Maybe AI agents can be lawyers after all

AI Advancements: Anthropic’s Opus 4.6 Raises the Bar

In a recent article, we discussed Mercor’s AI benchmarking efforts, highlighting the limited capabilities of AI agents in professional tasks such as law and corporate analysis. The scores were disappointing, with major labs scoring below 25%, leading us to believe that lawyers were safe from AI displacement, at least for the time being.

However, the landscape of AI capabilities can shift rapidly in just a few weeks.

The recent introduction of Anthropic’s Opus 4.6 has significantly altered the leaderboards. Anthropic’s latest model achieved nearly 30% in one-shot trials and an average of 45% with additional attempts at the task. The new model incorporates innovative features like “agent swarms,” which seem to enhance multi-step problem-solving abilities.

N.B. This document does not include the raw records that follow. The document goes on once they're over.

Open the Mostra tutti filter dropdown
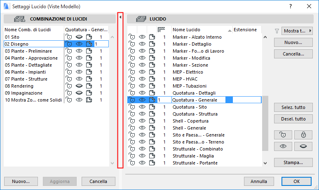The width and height of the screenshot is (319, 190). point(297,31)
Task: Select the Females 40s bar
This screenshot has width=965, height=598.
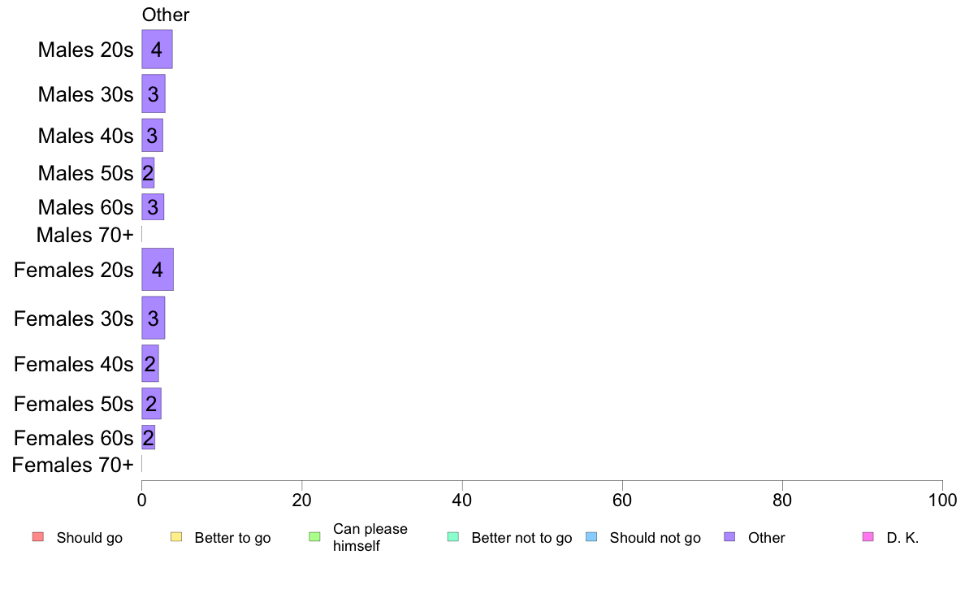Action: click(150, 363)
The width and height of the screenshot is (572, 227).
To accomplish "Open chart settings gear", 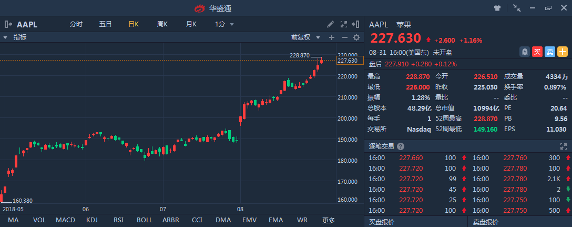I will click(356, 37).
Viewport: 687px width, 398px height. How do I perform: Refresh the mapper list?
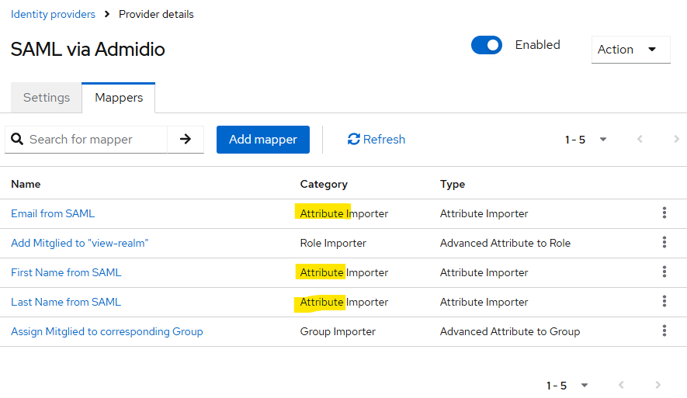click(376, 140)
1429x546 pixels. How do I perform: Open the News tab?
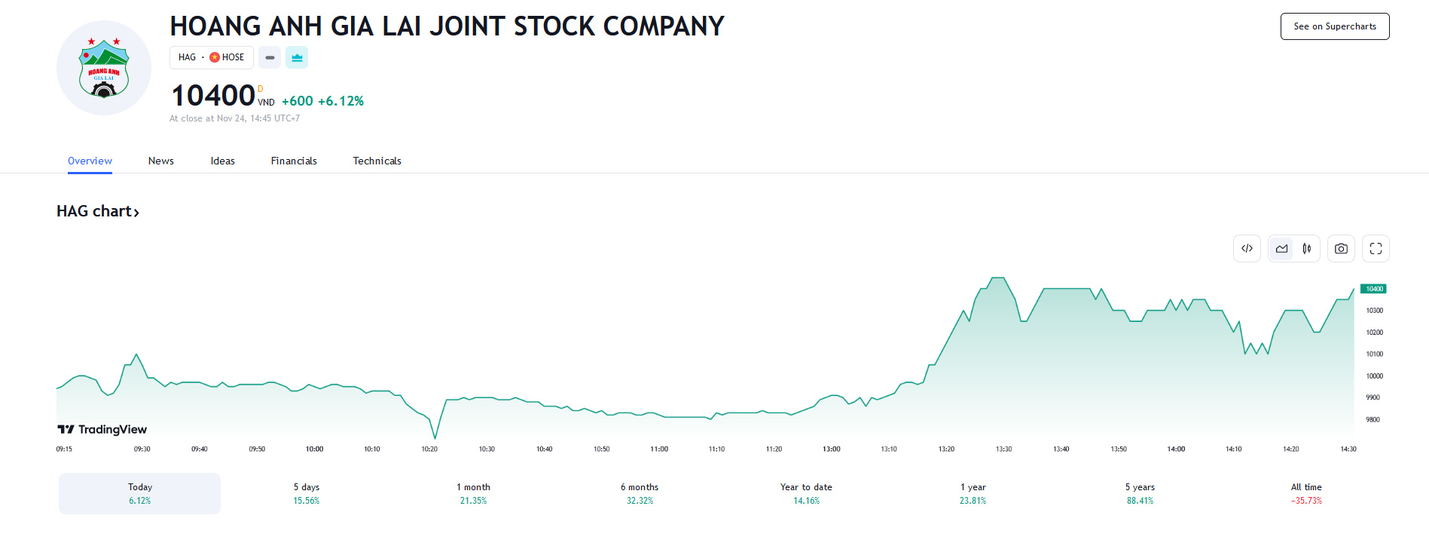click(160, 161)
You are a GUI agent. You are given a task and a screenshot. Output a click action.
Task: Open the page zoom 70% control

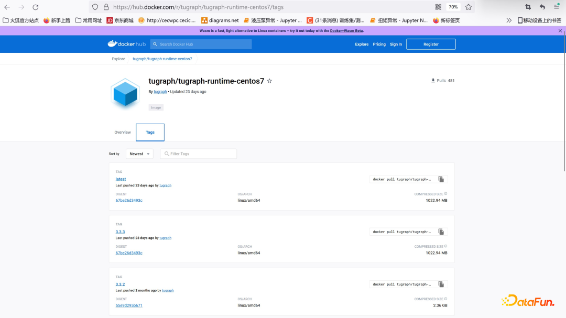click(453, 7)
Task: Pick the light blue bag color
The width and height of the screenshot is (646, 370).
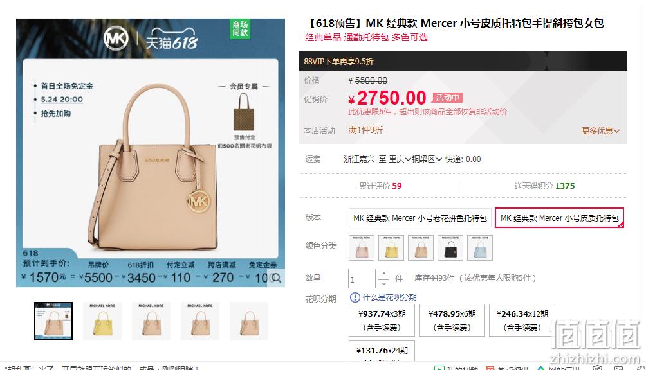Action: tap(480, 248)
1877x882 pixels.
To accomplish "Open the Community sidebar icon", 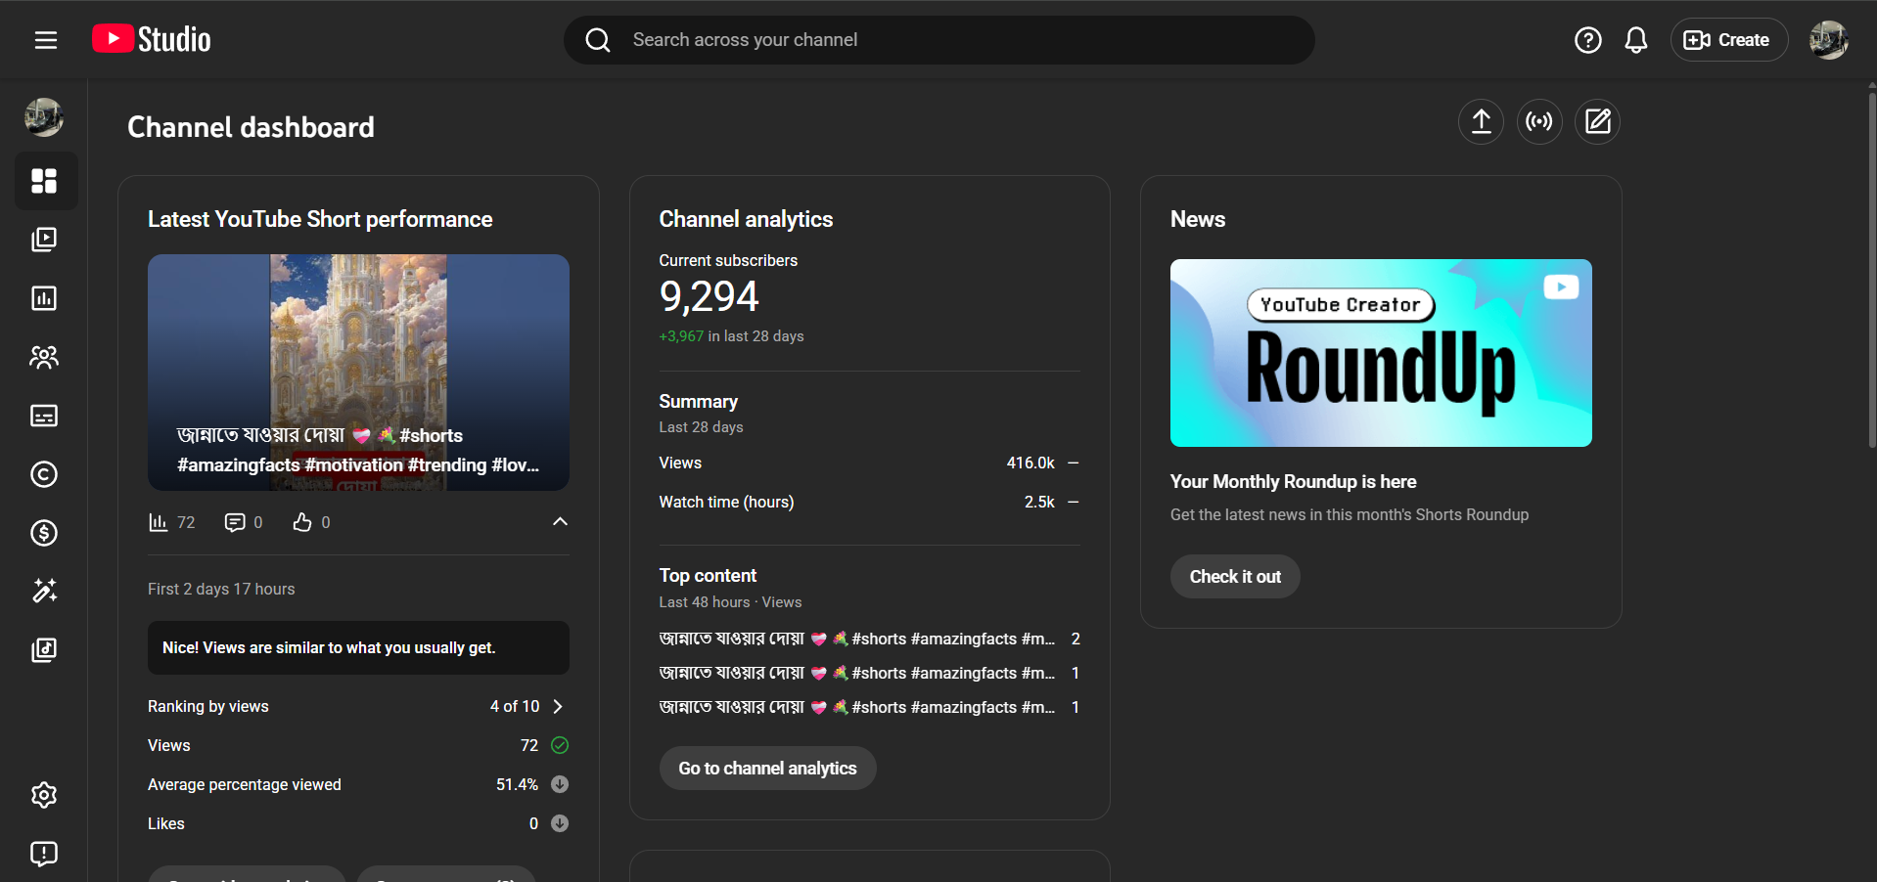I will click(44, 357).
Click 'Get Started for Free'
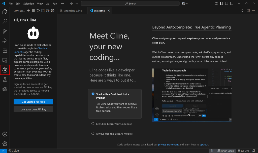This screenshot has width=258, height=153. coord(33,101)
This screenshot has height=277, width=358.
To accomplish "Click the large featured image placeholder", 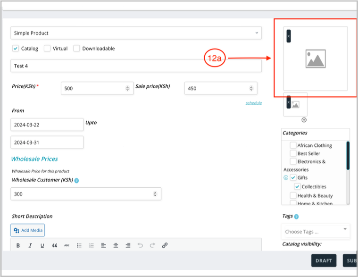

This remarkable leap in performance from the previous state-of-the-art showcases the continuous progress in foundation models. Mercor CEO Brendan Foody expressed his astonishment, stating, “jumping from 18.4% to 29.8% in a few months is insane.”

The APEX-Agents Leaderboard.Image Credits:Mercor (screenshot)

While 30% is still far from perfection, it serves as a reminder that the threat of AI replacing human professionals like lawyers is not imminent. However, this significant advancement should prompt legal professionals to reconsider their confidence in the face of evolving AI capabilities.